Start Date: March 2 End Date: June 2 Competition URL: Kaggle

Goal

We welcome you to the BugNIST challenge, which is part of the FGVC11 workshop at CVPR 2024. Here you will compete in detecting and classifying objects in volumes under domain shift and hereby contribute to advancing methods for the analysis of volumetric data. Based on volumes containing one bug each, your task is to train a model that can detect and classify bugs in volumes that contain several bugs mixed with other materials.

Motivation

In volumetric imaging, it is often necessary to detect and classify objects that are densely packed in a mixture of other objects or materials that are not of interest. Annotating such data is tedious and difficult, and instead, it is much easier to scan some representative examples of the type of objects that should be detected. The problem is that individually scanned objects are placed in a context that is very different from the mixed objects that we wish to detect. This is a domain shift, where the objects of interest have the same appearance, but the context surrounding the objects is different.

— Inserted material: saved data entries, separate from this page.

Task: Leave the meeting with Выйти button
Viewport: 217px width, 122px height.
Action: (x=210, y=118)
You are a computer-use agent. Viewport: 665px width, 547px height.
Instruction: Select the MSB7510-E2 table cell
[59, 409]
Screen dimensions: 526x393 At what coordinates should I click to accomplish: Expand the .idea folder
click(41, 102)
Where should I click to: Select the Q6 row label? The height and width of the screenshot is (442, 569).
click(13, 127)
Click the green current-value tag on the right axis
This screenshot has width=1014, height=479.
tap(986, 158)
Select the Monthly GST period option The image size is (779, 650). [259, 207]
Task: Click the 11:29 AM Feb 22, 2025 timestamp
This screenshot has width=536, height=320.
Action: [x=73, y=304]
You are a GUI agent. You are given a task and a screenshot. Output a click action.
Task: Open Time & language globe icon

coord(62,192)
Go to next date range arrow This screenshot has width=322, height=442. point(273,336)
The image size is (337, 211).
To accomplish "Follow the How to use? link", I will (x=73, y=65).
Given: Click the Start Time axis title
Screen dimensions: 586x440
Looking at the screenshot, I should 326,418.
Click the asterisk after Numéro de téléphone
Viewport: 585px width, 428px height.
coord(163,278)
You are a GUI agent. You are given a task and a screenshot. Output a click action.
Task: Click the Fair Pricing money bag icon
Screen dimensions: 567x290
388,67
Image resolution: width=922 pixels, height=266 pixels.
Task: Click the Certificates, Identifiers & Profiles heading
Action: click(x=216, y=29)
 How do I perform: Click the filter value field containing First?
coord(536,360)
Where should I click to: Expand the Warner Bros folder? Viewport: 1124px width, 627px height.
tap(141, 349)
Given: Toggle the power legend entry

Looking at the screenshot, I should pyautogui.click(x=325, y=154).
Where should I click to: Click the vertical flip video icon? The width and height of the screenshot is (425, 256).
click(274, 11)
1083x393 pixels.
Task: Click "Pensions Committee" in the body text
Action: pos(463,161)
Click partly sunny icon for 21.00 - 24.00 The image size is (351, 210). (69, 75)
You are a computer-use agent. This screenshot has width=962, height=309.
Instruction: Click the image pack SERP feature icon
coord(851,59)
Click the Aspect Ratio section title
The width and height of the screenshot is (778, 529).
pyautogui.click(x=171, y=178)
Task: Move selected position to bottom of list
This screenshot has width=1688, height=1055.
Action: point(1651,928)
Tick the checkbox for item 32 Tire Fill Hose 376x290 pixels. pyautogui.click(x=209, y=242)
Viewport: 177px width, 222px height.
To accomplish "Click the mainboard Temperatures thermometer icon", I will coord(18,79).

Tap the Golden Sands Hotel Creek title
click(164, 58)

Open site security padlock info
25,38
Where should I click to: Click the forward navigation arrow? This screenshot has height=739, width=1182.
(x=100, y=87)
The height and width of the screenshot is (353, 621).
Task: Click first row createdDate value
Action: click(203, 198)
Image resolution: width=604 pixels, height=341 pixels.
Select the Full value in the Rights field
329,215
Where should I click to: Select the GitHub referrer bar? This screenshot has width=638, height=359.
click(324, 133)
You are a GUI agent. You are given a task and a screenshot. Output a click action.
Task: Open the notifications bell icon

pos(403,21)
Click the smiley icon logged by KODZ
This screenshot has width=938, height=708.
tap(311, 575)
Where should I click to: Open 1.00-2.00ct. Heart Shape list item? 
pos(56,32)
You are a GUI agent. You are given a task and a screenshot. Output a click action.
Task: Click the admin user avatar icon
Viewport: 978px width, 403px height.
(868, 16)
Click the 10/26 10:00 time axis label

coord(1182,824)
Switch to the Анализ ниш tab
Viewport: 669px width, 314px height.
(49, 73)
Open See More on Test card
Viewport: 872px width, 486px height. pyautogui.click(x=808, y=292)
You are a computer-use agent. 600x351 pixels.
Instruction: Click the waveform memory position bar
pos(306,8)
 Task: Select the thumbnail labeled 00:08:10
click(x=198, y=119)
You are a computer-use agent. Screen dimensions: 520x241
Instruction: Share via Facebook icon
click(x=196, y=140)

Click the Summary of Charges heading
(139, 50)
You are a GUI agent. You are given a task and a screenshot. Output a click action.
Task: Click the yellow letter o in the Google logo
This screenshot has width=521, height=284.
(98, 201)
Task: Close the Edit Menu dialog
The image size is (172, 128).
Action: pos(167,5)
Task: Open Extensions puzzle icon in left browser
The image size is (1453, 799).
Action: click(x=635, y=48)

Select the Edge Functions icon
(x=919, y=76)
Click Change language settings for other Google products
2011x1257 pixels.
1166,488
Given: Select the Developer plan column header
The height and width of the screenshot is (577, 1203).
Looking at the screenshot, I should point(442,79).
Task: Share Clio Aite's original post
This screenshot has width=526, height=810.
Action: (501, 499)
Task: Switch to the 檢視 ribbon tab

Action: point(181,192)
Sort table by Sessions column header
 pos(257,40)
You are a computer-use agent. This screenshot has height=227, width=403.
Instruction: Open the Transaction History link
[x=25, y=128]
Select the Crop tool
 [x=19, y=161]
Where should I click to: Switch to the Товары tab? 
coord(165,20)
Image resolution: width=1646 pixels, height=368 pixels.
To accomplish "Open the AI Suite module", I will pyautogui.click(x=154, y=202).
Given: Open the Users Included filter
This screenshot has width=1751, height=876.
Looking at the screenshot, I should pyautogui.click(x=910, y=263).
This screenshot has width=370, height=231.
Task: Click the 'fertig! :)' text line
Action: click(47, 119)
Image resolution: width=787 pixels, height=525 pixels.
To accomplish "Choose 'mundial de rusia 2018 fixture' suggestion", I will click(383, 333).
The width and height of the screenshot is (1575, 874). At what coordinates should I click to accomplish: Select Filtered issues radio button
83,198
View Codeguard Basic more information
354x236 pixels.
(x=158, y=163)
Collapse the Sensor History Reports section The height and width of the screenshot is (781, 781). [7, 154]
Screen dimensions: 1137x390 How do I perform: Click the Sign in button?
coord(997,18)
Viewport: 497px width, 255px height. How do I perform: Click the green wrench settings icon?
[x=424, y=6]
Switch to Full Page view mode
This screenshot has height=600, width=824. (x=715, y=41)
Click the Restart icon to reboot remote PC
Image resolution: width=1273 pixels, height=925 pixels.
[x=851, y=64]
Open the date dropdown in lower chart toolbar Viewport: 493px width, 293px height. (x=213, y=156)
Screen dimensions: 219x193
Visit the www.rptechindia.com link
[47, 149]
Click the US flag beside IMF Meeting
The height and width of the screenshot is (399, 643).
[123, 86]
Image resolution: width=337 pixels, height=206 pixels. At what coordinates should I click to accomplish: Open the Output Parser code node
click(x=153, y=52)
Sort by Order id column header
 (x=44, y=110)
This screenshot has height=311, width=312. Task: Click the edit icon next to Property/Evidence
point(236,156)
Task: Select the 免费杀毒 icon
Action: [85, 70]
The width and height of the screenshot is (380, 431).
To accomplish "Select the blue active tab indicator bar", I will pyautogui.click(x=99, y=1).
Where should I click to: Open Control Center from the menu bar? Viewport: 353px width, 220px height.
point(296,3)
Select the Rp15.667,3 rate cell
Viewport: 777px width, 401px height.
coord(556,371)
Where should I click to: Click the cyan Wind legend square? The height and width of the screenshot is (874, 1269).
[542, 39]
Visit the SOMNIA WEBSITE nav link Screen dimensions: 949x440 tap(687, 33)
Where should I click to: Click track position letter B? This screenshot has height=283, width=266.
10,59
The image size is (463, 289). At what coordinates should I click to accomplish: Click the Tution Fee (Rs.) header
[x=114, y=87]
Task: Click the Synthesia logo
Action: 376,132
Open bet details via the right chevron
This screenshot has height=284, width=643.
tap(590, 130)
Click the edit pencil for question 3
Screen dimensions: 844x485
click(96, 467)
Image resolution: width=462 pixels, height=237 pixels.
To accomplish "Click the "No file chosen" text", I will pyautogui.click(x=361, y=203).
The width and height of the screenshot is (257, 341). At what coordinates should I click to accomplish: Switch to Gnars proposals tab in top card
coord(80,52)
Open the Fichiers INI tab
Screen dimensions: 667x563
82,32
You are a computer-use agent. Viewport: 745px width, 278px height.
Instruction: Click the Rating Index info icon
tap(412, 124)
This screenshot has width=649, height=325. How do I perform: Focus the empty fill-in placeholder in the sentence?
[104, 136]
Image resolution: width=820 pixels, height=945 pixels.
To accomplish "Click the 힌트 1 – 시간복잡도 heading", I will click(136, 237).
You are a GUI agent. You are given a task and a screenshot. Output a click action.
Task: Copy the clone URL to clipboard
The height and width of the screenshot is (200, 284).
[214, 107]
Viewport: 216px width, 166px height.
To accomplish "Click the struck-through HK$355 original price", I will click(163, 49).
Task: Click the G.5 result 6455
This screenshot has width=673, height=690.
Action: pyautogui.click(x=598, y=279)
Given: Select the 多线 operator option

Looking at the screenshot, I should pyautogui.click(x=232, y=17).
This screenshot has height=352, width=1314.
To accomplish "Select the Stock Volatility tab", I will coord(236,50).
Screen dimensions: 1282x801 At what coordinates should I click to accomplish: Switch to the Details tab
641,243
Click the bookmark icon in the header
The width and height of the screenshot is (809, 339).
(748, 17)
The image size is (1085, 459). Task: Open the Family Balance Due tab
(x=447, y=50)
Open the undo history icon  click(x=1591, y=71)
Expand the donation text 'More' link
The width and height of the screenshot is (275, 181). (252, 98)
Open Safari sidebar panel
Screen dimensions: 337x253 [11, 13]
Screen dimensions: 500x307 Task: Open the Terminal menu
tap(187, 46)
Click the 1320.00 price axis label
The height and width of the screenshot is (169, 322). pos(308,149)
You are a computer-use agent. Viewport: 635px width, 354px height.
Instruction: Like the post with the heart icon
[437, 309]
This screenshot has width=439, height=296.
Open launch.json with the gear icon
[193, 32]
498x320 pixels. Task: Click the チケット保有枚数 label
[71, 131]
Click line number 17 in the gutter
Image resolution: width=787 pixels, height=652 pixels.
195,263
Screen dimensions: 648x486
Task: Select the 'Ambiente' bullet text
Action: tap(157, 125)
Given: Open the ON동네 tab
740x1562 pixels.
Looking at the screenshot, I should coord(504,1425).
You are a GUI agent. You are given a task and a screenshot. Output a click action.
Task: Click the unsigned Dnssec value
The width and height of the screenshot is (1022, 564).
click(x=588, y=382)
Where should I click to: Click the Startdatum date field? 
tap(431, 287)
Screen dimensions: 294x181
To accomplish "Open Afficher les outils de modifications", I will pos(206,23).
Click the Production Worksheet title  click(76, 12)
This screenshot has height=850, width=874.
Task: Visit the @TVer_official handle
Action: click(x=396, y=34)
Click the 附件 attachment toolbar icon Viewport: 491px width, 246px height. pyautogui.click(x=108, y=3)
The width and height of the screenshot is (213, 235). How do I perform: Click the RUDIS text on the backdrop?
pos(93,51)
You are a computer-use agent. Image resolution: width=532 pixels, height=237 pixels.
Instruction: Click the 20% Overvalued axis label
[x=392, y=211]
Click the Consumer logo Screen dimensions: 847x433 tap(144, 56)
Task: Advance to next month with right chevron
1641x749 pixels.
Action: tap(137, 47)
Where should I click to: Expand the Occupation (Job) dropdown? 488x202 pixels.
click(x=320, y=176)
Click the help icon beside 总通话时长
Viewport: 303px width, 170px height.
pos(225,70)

To promote the development of new methods for domain adaptation in volumetric scans, we have created the BugNIST dataset, which is the basis for the BugNIST challenge. The dataset is based on 12 types of bugs such as larvae, pupae, grasshoppers, etc. The training data is more than 700 micro-CT scans of individual bugs of each type, whereas the test data is mixtures.

Dataset

We provide the scans of individual bugs for training, a validation set of mixtures with annotated center point coordinates and bug type, and two test sets of mixtures without annotations for the public and private leaderboards. Your task is to build a model that predicts the center points and bug type for the mixed volumes.

For training the model, the total number of volumes of individual bugs is 9185. There are 388 mixtures, where a validation set of 78 is provided with center point annotation and 155 mixture volumes are for the public and private leader boards respectively.